Page excerpt>
────────

You can include code blocks, links, and other formatting here.

This format is called "frontmatter". The section between the --- markers contains YAML metadata that describes the document, while everything below is regular Markdown content. This is very useful because we can extract structured information (like title, tags, difficulty level) along with the content.

This is how we read it:


In [2]:
with open('example.md', 'r', encoding='utf-8') as f:
    post = frontmatter.load(f)

In [3]:
# Access metadata
print(post.metadata['title'])  # "Getting Started with AI"
print(post.metadata['tags'])   # ["ai", "machine-learning", "tutorial"]

Getting Started with AI
['ai', 'machine-learning', 'tutorial']


In [4]:
# Access content
print(post.content)  # The markdown content without frontmatter

# Getting Started with AI

This is the main content of the document written in **Markdown**.

You can include code blocks, links, and other formatting here.


We can also get all the metadata and content at the same time using the post.to_dict() method.
## Sample Repositories
Now that we know how to process a single markdown file, let's find a repo with multiple files that we will use as our knowledge base.

────────

Records for processing>

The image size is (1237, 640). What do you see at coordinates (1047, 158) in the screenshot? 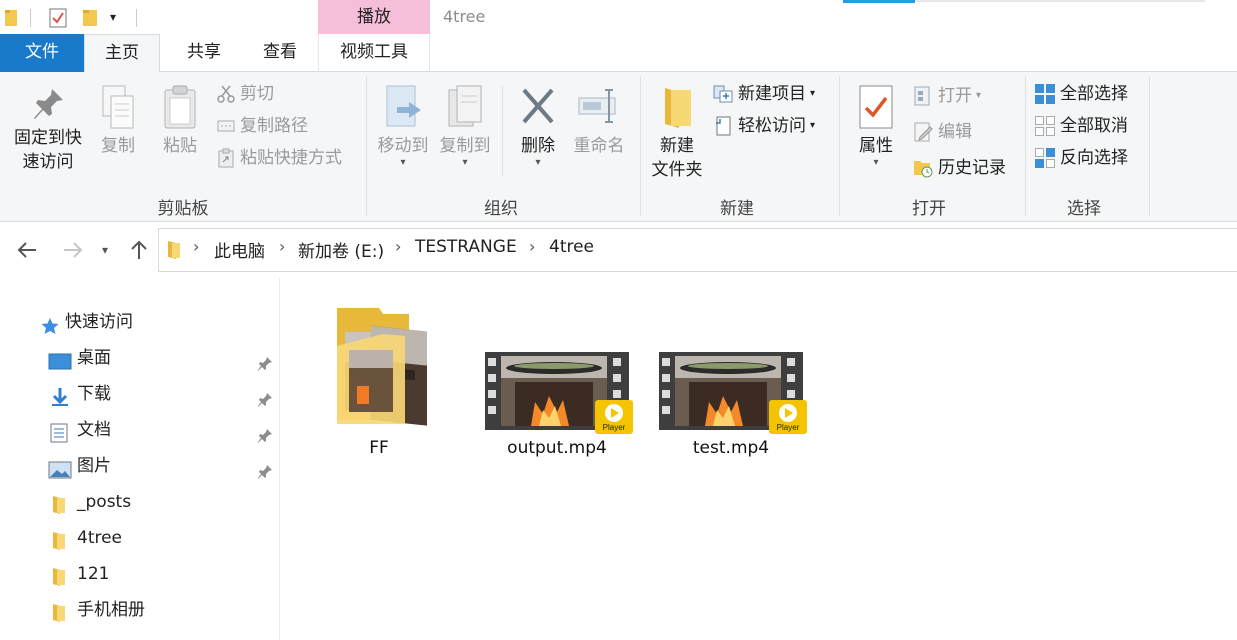
I see `invert-selection-icon` at bounding box center [1047, 158].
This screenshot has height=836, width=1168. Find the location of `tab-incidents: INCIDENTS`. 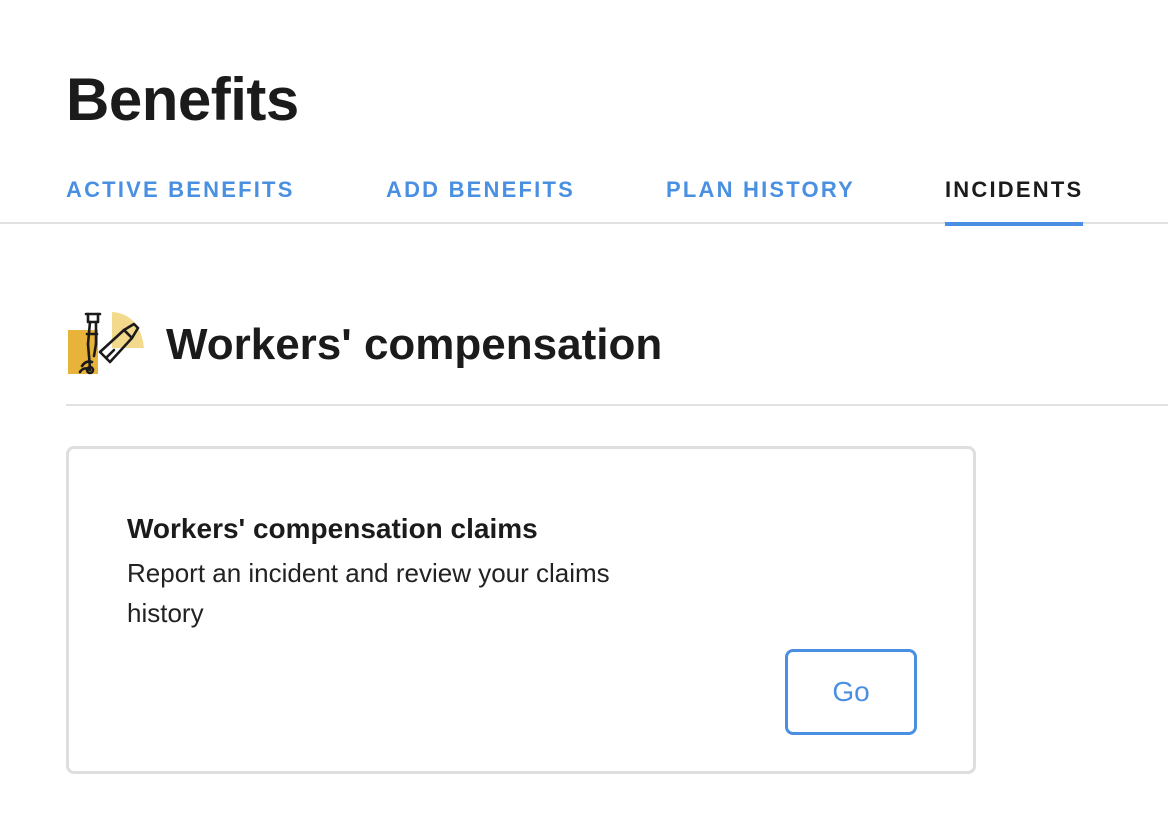

tab-incidents: INCIDENTS is located at coordinates (1014, 201).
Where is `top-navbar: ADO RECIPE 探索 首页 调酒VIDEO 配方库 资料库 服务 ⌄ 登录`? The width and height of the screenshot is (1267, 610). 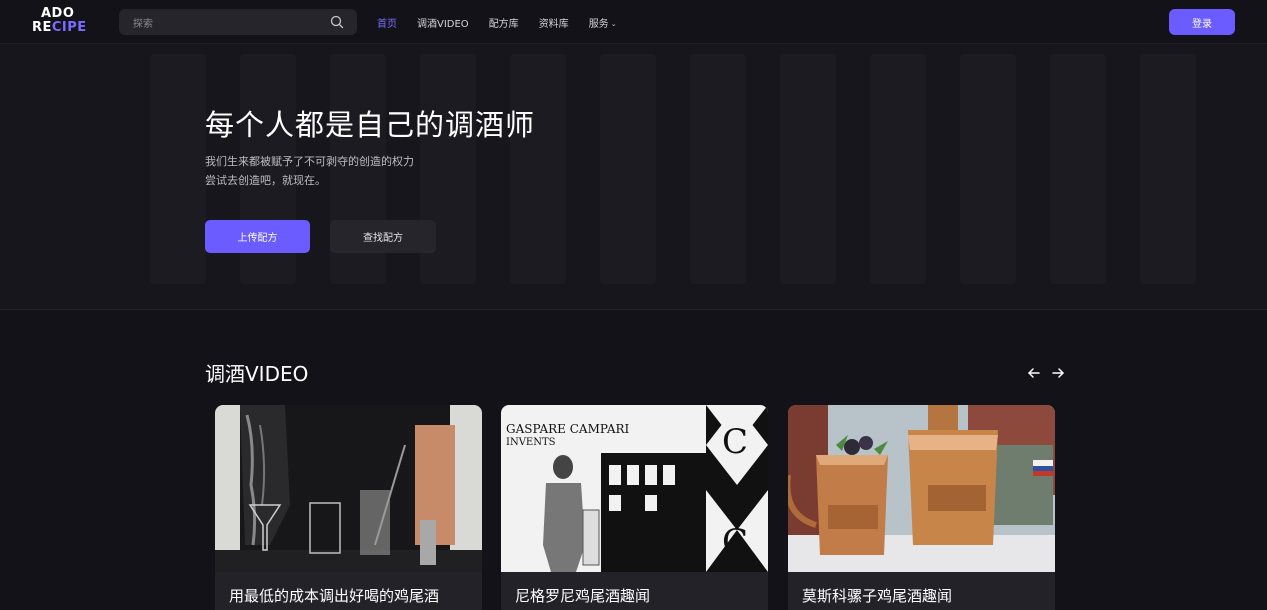 top-navbar: ADO RECIPE 探索 首页 调酒VIDEO 配方库 资料库 服务 ⌄ 登录 is located at coordinates (634, 22).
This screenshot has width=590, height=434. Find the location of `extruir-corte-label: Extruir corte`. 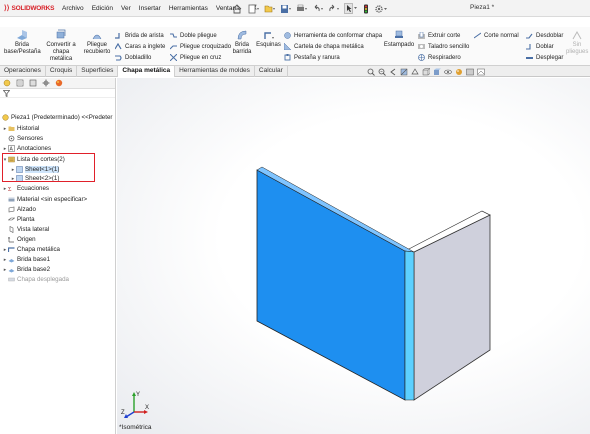

extruir-corte-label: Extruir corte is located at coordinates (444, 36).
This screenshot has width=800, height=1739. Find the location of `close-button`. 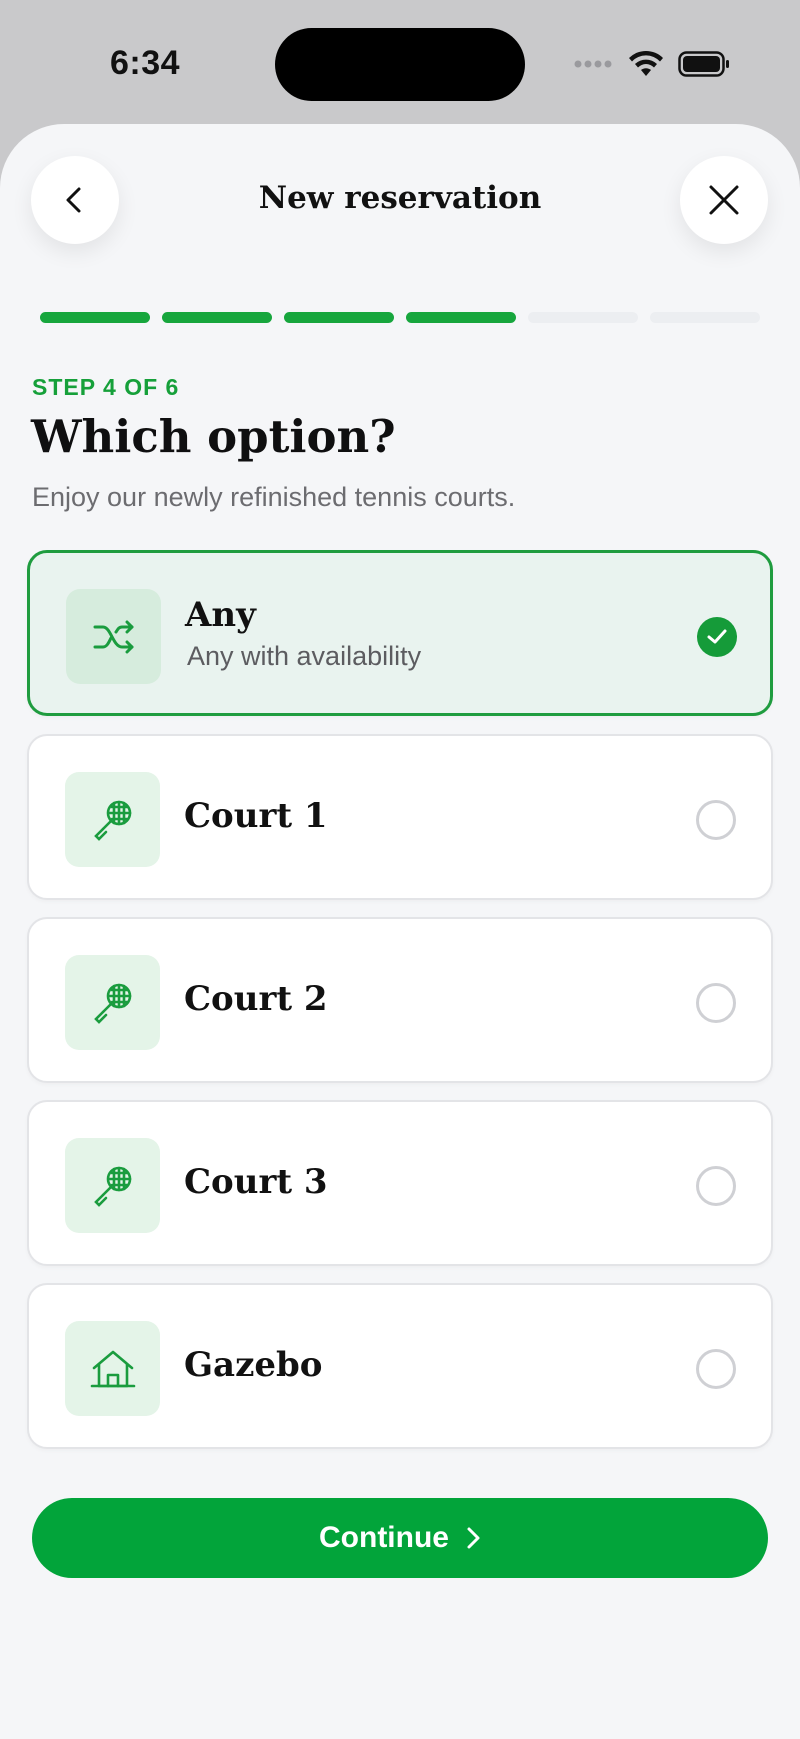

close-button is located at coordinates (724, 200).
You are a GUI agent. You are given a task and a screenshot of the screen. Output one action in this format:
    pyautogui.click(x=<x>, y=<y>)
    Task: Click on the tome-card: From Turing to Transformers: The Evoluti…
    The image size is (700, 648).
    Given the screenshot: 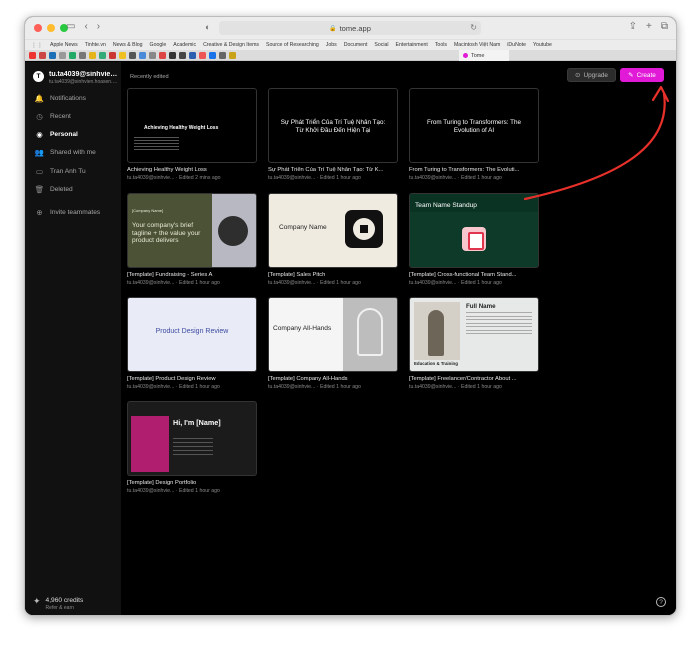 What is the action you would take?
    pyautogui.click(x=474, y=134)
    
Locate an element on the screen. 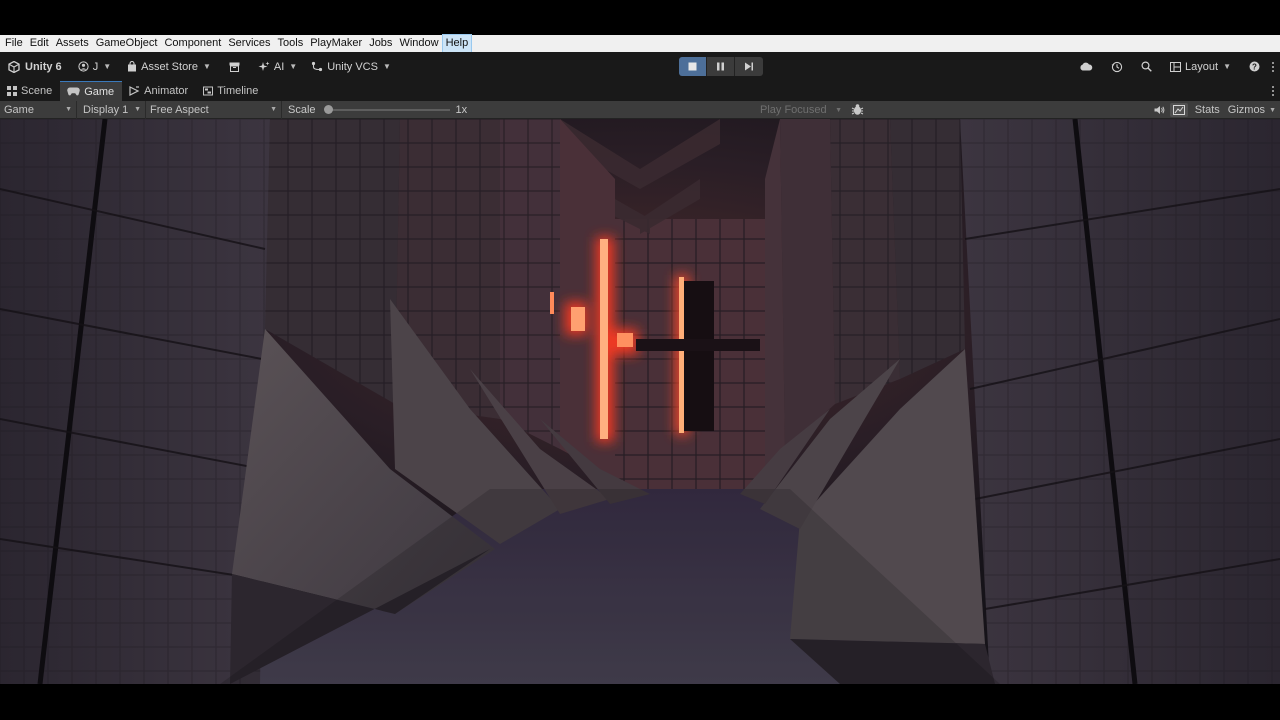 The image size is (1280, 720). vcs-label: Unity VCS is located at coordinates (352, 66).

────────

Problems to solve>
1/ In the rows, write out everything from the line containing "This screenshot has width=800, height=1739." down to the line containing "close-button is located", keeping those lines word for word and leaving out the pictures.
2/ Extend the page excerpt on reading Markdown frontmatter, picking up after its last sentence.

Task-by-task outputs>
1/
This screenshot has width=800, height=1739. Find the location of `close-button`. 

close-button is located at coordinates (724, 200).

2/
We will work with multiple repositories:
- https://github.com/DataTalksClub/faq (source for https://datatalks.club/faq/) - FAQ for DataTalks.Club courses
- https://github.com/evidentlyai/docs/ - docs for Evidently AI library
There are multiple ways you can download a GitHub repo.
First, you can clone it using git, then we process each file and prepare it for ingestion into our search system.
Alternatively, we can download the entire repository as a zip file and process all the content.
## Working with Zip Archives
The second option is easier and more efficient for our use case.
We don't even need to save the zip archive - we can load it into our Python process memory and extract all the data we need from there.
So the plan:
- Use requests for downloading the zip archive from GitHub
- Open the archive using built-in zipfile and io modules
- Iterate over all .md and .mdx files in the repo
- Collect the results into a list

Let's implement it step by step.

Next, we download the repository as a zip file. GitHub provides a convenient URL format for this:

In [5]:
url = 'https://codeload.github.com/DataTalksClub/faq/zip/refs/heads/main'
resp = requests.get(url)

Next, we download the repository as a zip file. GitHub provides a convenient URL format for this:

In [6]:
repository_data = []

# Create a ZipFile object from the downloaded content
zf = zipfile.ZipFile(io.BytesIO(resp.content))

for file_info in zf.infolist():
    filename = file_info.filename.lower()

    # Only process markdown files
    if not filename.endswith('.md'):
        continue

    # Read and parse each file
    with zf.open(file_info) as f_in:
        content = f_in.read()
        post = frontmatter.loads(content)
        data = post.to_dict()
        data['filename'] = filename
        repository_data.append(data)

zf.close()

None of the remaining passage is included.